Overall we had a pretty positive experience in Bruges and I think that was largely a result of staying in a really great B&B.
A day before we went to Bruges, I emailed a whole bunch of different places checking to see if they had rooms available. I started with a few well reviewed places that I found on tripadvisor.com and Lonely Planet’s website. Unfortunately, every place I contacted was full (including the hostels). However, several of the independent B&Bs gave me email addresses of friends and family who also ran B&Bs. One of those people was Tine.
Tine rents out a couple of rooms in a building next to her home and office (where she and her husband restore paintings). Her guesthouse is a ten minute walk to the historic center of Bruges. The room was €70 per night and was the most inexpensive option of the very few available rooms we found. It included breakfast and wi-fi.

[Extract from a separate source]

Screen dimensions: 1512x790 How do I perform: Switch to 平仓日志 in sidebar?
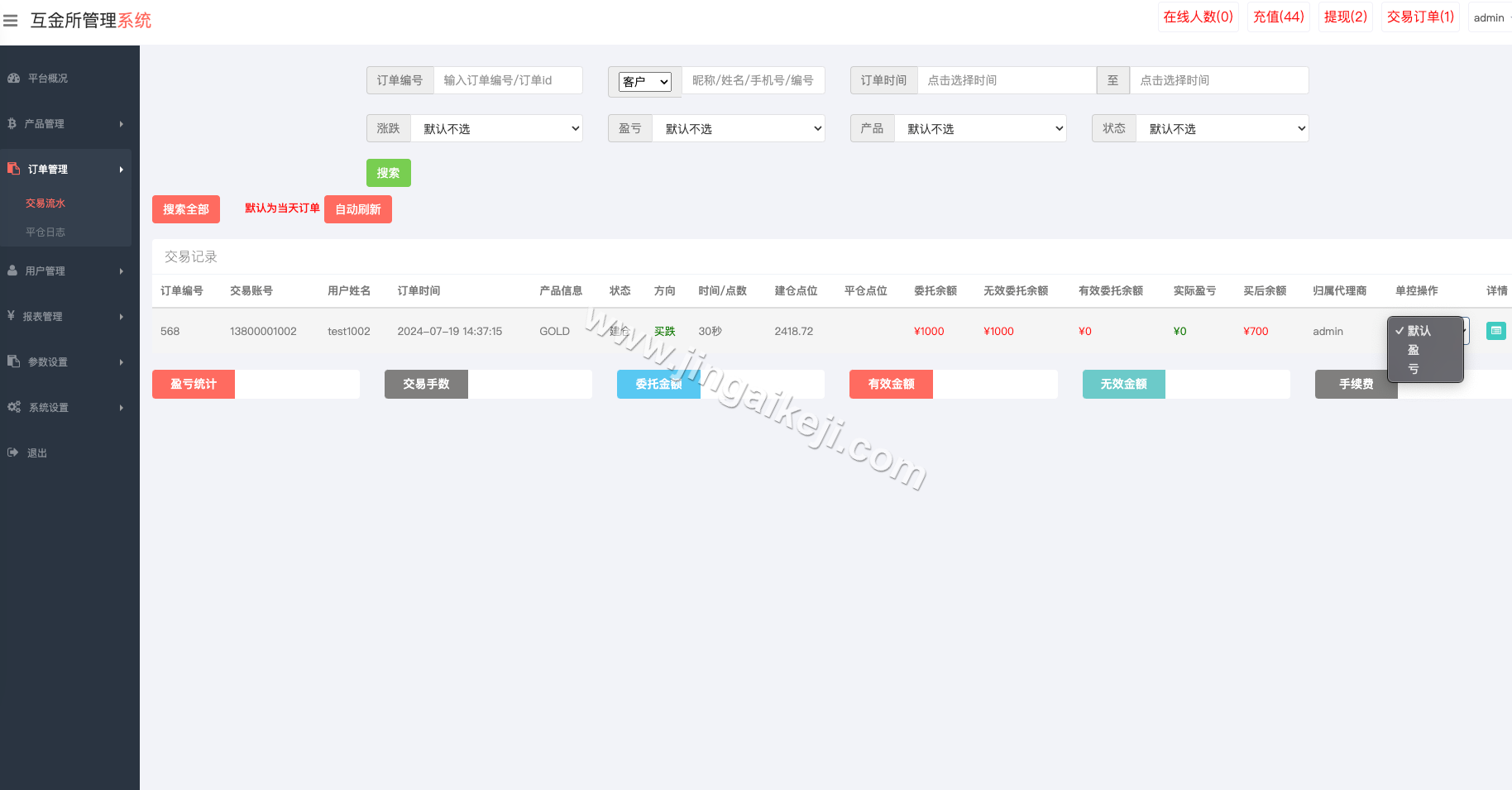click(x=47, y=232)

While all of that might sound pretty standard, Tine and her guesthouse are much more. When we arrived, for example, Tine actually picked us up from the train station. On the way to her place she gave us a quick orientation to the city and told us where important things were located (old city gates, grocery store, etc.) Once we arrived at her house, she showed us our room, which was quite opulent compared to what we’re used to (it had a bathtub, for example). The guest house also had a couple of excellent common areas, a kitchen, and tons of materials about the city. It even had snacks that Tine told us help ourselves to.
Breakfast was also fantastic. Tine made it herself and it included breads, yogurt, pastries, eggs, and more. Tine also gave us a bag and said that we should take the leftovers with us to eat later.

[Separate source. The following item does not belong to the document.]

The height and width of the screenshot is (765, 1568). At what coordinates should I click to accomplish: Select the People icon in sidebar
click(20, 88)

I don’t mention all of these things simply to advertise Tine’s guesthouse (though I you’re headed to Bruges you should stay there), but rather to point out how lodging can really set the tone for the rest of the experience in a city. A lot of the time I know that budget travelers feel like lodging is the least important thing as long as it provides a reasonably secure place to lie down at night (the logic being that you’re not going to spend much time in the hotel/hostel/etc anyway). That attitude was definitely the guiding philosophy behind our choice to stay in a couple of easyHotels on this trip.
On this trip, however, I’ve learned that great places to stay are important. While I enjoyed London and Berlin, I never really met anyone in those cities, and staying in the hotels we chose was vaguely alienating. In Bruges (much like in Rio), on the other hand, we had a friend as soon as we got off the train and that made a huge difference in how we navigated and approached the rest of the city.